Una graciosa rareza heredada de los hermanos Marx

Loquilandia fue en Estados Unidos una popularísima película en los años de la II Guerra Mundial. Su éxito europeo se produjo poco tiempo después, en los primeros años de la posguerra. Se le recuerda como una rareza heredera de la delirante comicidad de los hermanos Marx y de algunas disparatadas películas cortas de los años veinte, en especial las procedentes de los estudios Hal Roach.Los elementos básicos de la comedia no hablada, la peculiaridad de sus gags, se apagaron en gran parte con la llegada del cine sonoro, y el género experimentó una crisis de la que no se salió más que a través de otra forma de humor cinematográfico, cuya pauta la dieron, por un lado, las comedias sofisticadas derivadas de la obra de Ernst Lubitsch, y por otro, la irrupción del gag hablado de los Marx. Loquilandia es una exagerada, casi tan enloquecida como su título, extracción de aquellos geniales humoristas. Pero va por otro lado. Es un filme-isla: no tuvo precedentes exactos, y sus consecuencias se diluyen, sin crear tradición, en el cine posterior, desparramadas en infinidad de otros filmes muy diversos.

Loquilandia

Dirección: H. C. Potter. Guión: Nat Perrin y Warren Wilson. Fotografía: Woody Bredell. Música: Charles Previn. Estados Unidos, 1941. Intérpretes: Ole Olsen, Chic Johnson, Martha Raye, Hugh Herbert, Mischa Auer. Estreno en Madrid: cine Alexandra.

Química

Otras prolongaciones del divertidísimo juego de despropósitos de Loquilandia son las del cine llamado de parejas, masculinas por supuesto: Bud Abbott-Lou Costello, Stan Laurel-Oliver Hardy (en su etapa hablada) y más tarde Jerry Lewis-Dean Martin, entre otros. El grave problema de Loquilandia, vista ahora, radica precisamente en que la química de su pareja, Ole Olsen-Chic Johnson, ha perdido gracia y contundencia y resulta más sosa que el desenfrenado juego que ofician y les rodea: el paso del tiempo no ha beneficiado a estos dos cómicos efímeros.Pero el proyecto de filme loco se mantiene, en cuanto tal, vivo, íntegro. Hay muchos gags -sobre todo los relativos al juego con los mecanismos de la proyección cinematográfica- que crearon un filón más tarde explotado por otros muchos filmes y que todavía permanece vigente (por ejemplo, buena prueba de ello es La rosa púrpura de El Cairo), pero en Loquilandia nació como sistema, y ese mérito nadie se lo puede arrebatar. No produce quizá las carcajadas de entonces, pero tiene sabor a buena, a indispensable reliquia. A parte, quizá pequeña, pero inconmovible, de la historia del cine.

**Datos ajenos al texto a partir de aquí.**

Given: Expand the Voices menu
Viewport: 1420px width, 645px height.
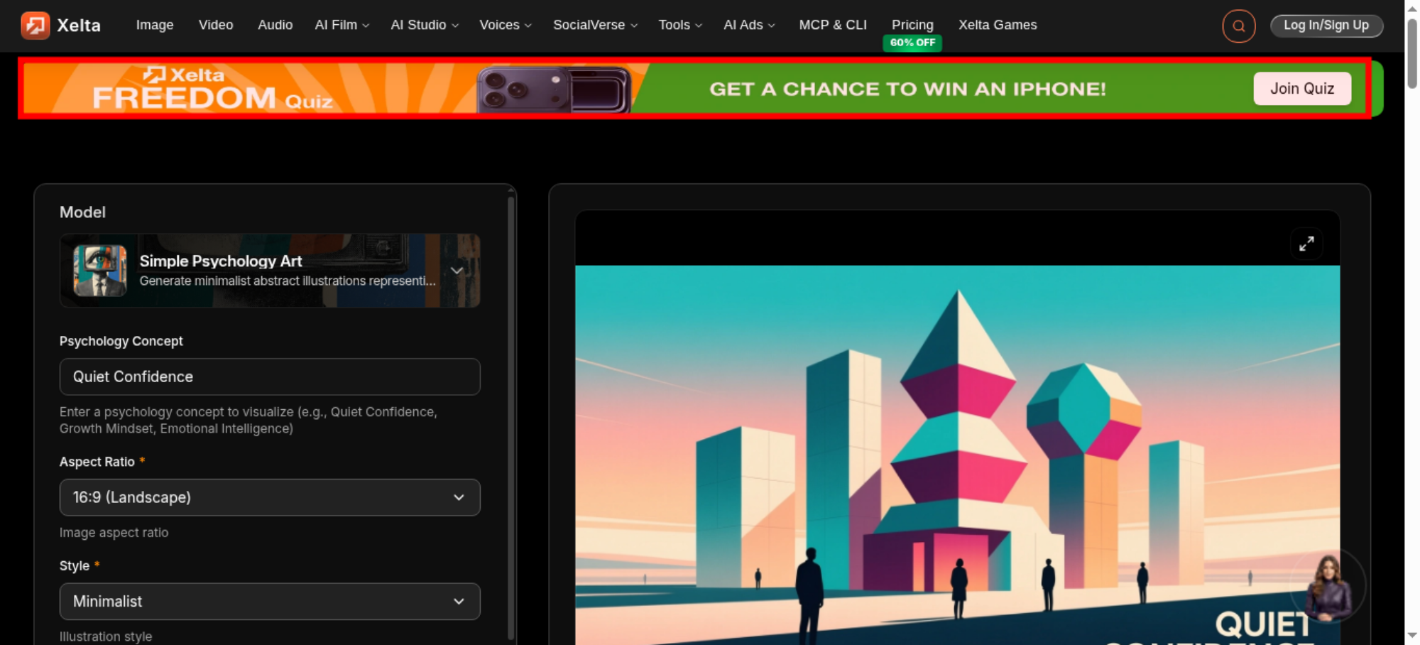Looking at the screenshot, I should point(505,25).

Funciona a grandes rasgos todo el tinglado de absurdo y el nonsense que entreteje este curioso filme, en el que los personajes de Mischa Auer y Martha Raye siguen siendo los más afortunados. El tiempo ha mordido algunas zonas de Loquilandia, pero no ha matado a la película. Sobrevive su derroche de trepidación, su ilación (o falta de ella) insensata (esa imagen vertebral del árbol que crece y crece en manos de un personaje que busca a quién entregárselo) y muchos otros detalles que no deben verse ahora con aires de suficiencia, sino con la generosidad que requiere la revisión de algo fundacional, que cuando surgió era inédito y dio buenos frutos en el cine posterior e incluso actual.